§ **THE TASK**: Leave the pictures out while you restate every entry below word for word.
----------
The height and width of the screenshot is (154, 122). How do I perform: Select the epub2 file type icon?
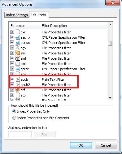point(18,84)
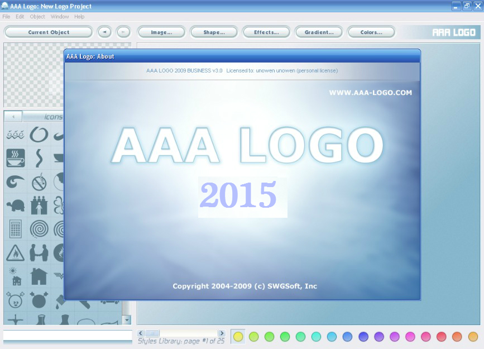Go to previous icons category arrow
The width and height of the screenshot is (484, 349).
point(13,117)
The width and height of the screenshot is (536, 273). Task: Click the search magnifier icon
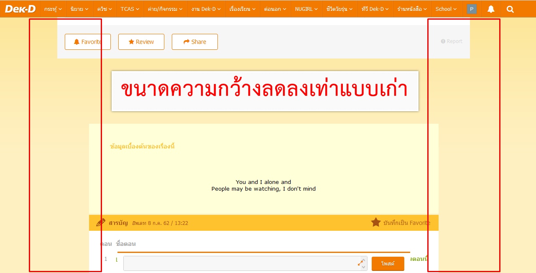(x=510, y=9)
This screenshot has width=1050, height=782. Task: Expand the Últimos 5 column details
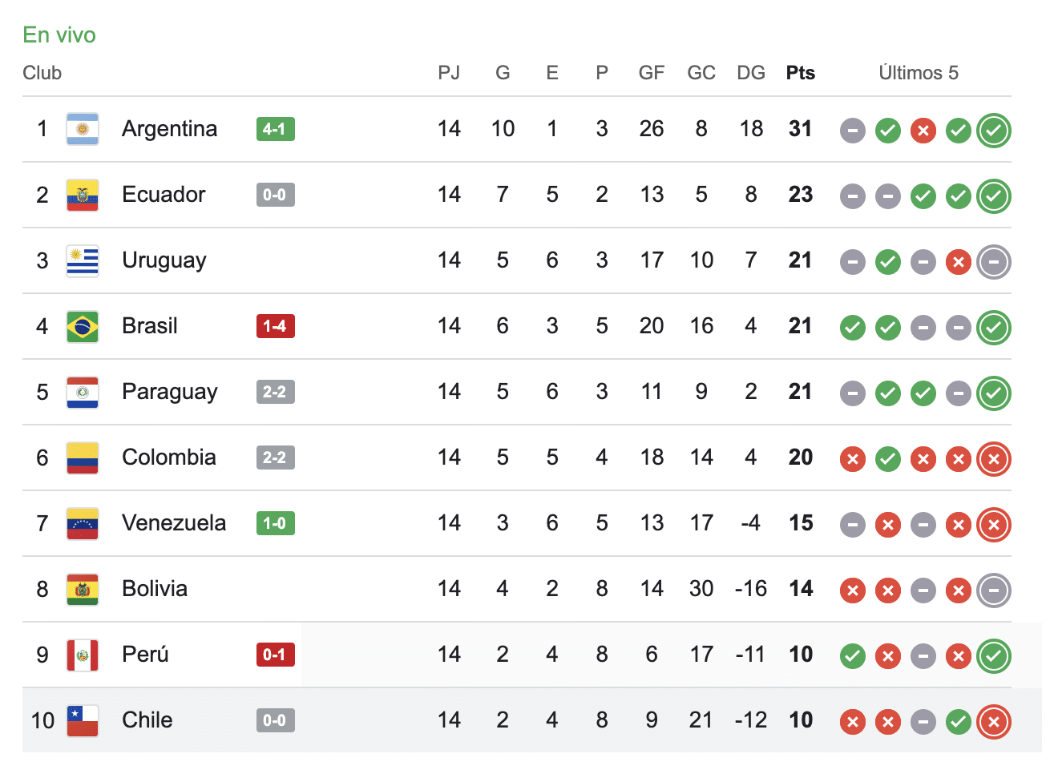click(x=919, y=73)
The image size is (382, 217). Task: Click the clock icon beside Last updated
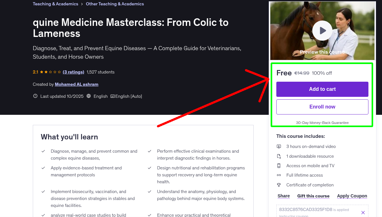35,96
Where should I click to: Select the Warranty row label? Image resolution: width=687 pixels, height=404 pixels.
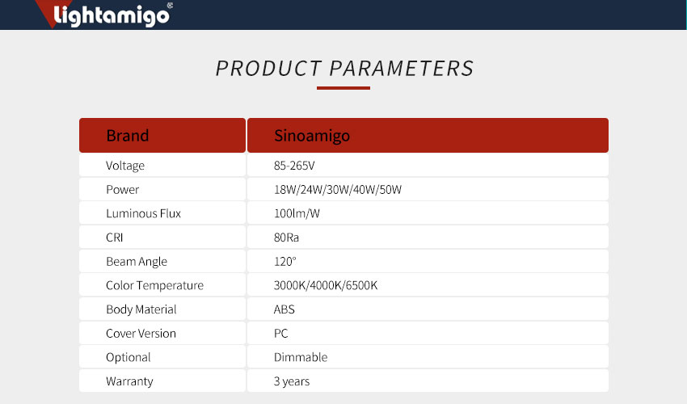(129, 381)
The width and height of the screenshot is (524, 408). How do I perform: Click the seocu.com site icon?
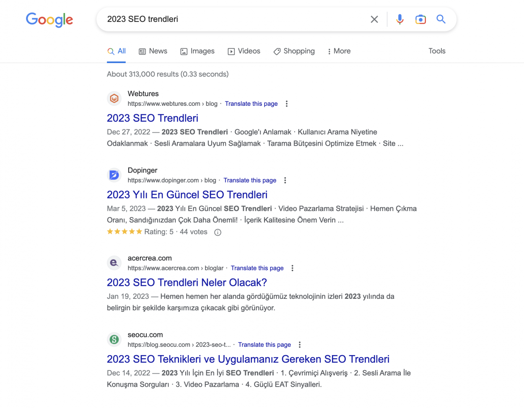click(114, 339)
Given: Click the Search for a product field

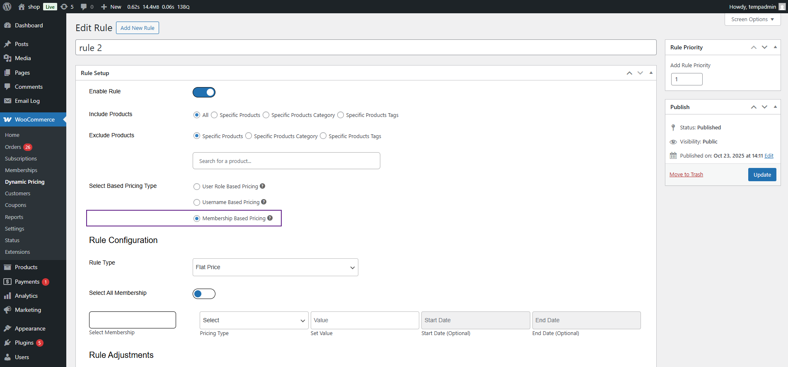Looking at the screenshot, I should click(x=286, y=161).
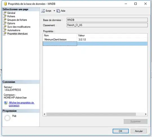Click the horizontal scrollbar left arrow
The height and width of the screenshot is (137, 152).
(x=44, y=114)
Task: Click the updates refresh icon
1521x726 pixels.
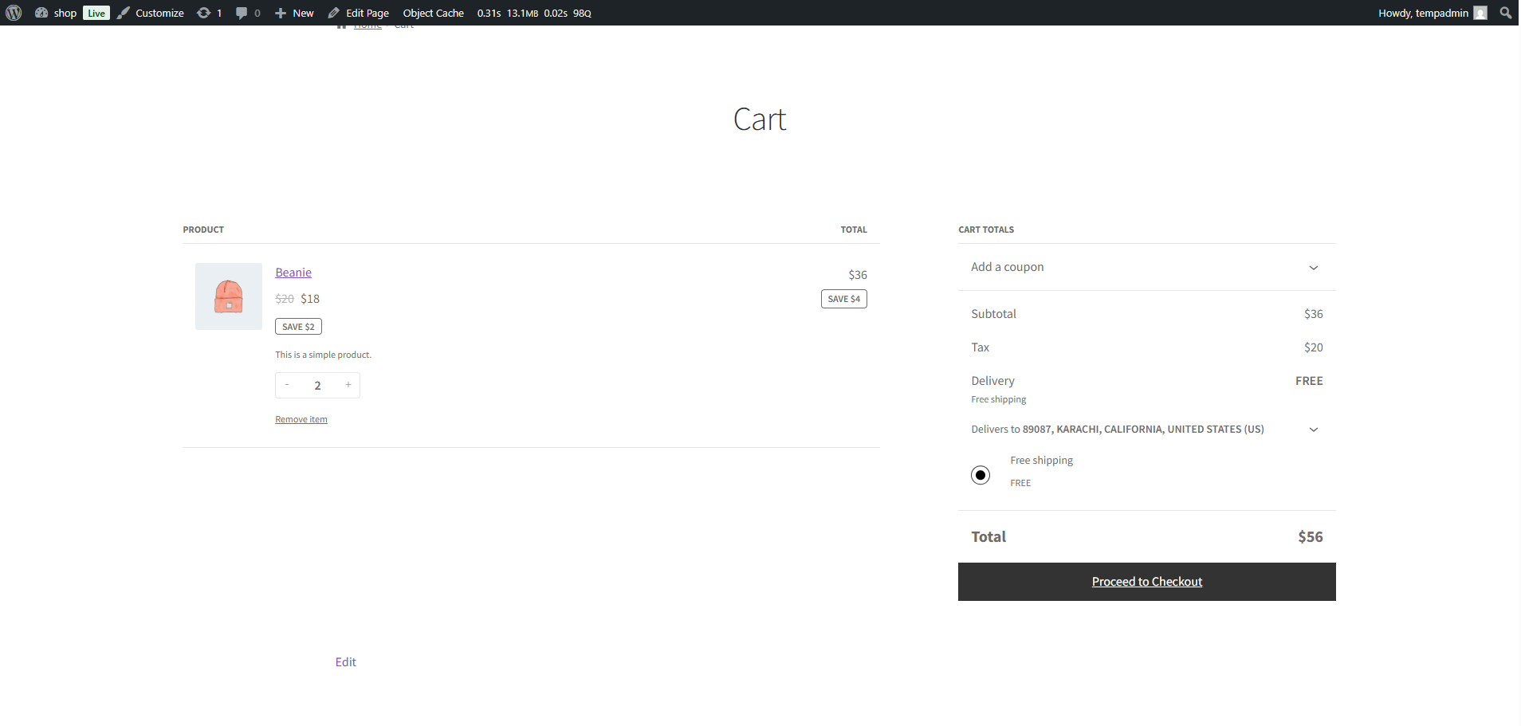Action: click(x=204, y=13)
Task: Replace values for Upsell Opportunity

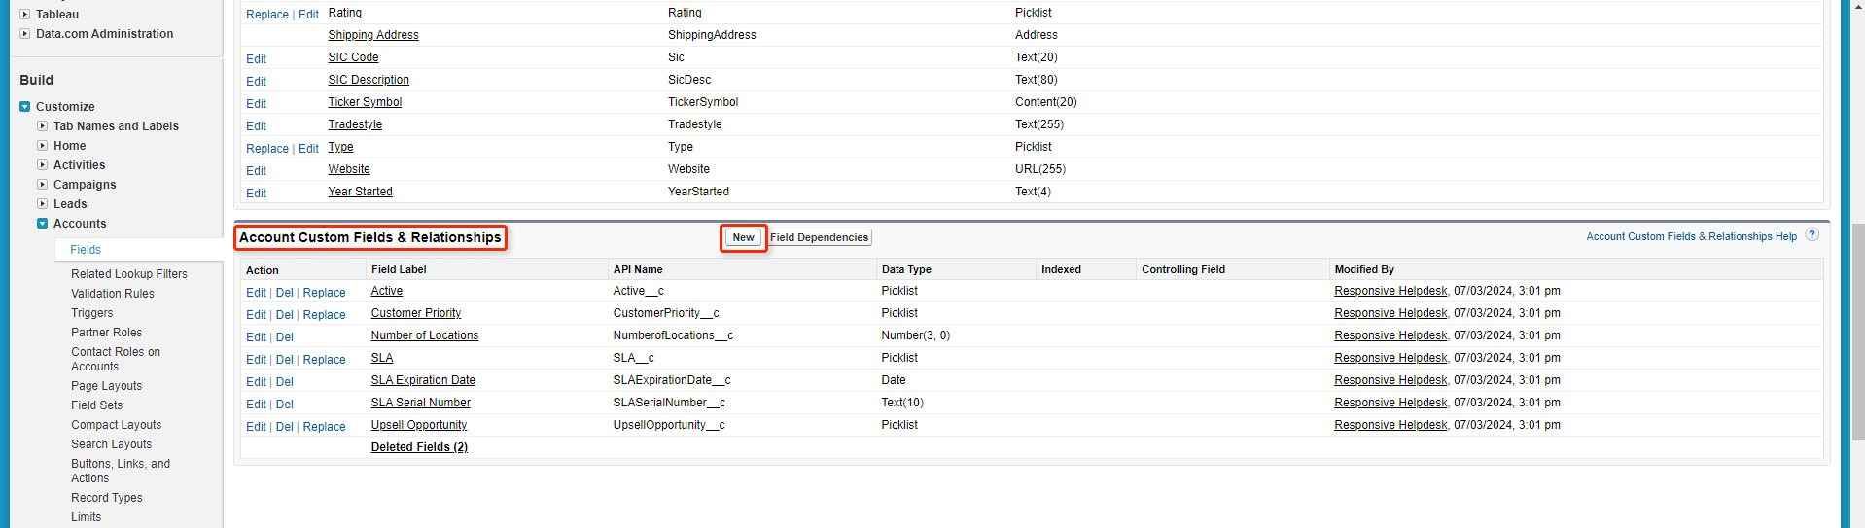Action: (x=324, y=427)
----------
§ **WRITTEN RESPONSE**:
The height and width of the screenshot is (154, 122). How do I perform: Select the epub2 file type icon?
point(18,84)
Go to previous icons category arrow
The width and height of the screenshot is (484, 349).
point(13,117)
The width and height of the screenshot is (536, 273). Task: Click the search magnifier icon
(x=510, y=9)
This screenshot has width=1050, height=782. Task: Expand the Últimos 5 column details
click(x=919, y=73)
The image size is (382, 217). Task: Click the clock icon beside Last updated
35,96
Where should I click to: Select the Warranty row label? Image resolution: width=687 pixels, height=404 pixels.
(129, 381)
The width and height of the screenshot is (524, 408). How do I perform: Click the seocu.com site icon?
click(114, 339)
Given: Click the Search for a product field

Looking at the screenshot, I should click(x=286, y=161).
Click the horizontal scrollbar left arrow
The height and width of the screenshot is (137, 152).
(x=44, y=114)
Task: Click the updates refresh icon
1521x726 pixels.
Action: click(x=204, y=13)
Task: Replace values for Upsell Opportunity

Action: (x=324, y=427)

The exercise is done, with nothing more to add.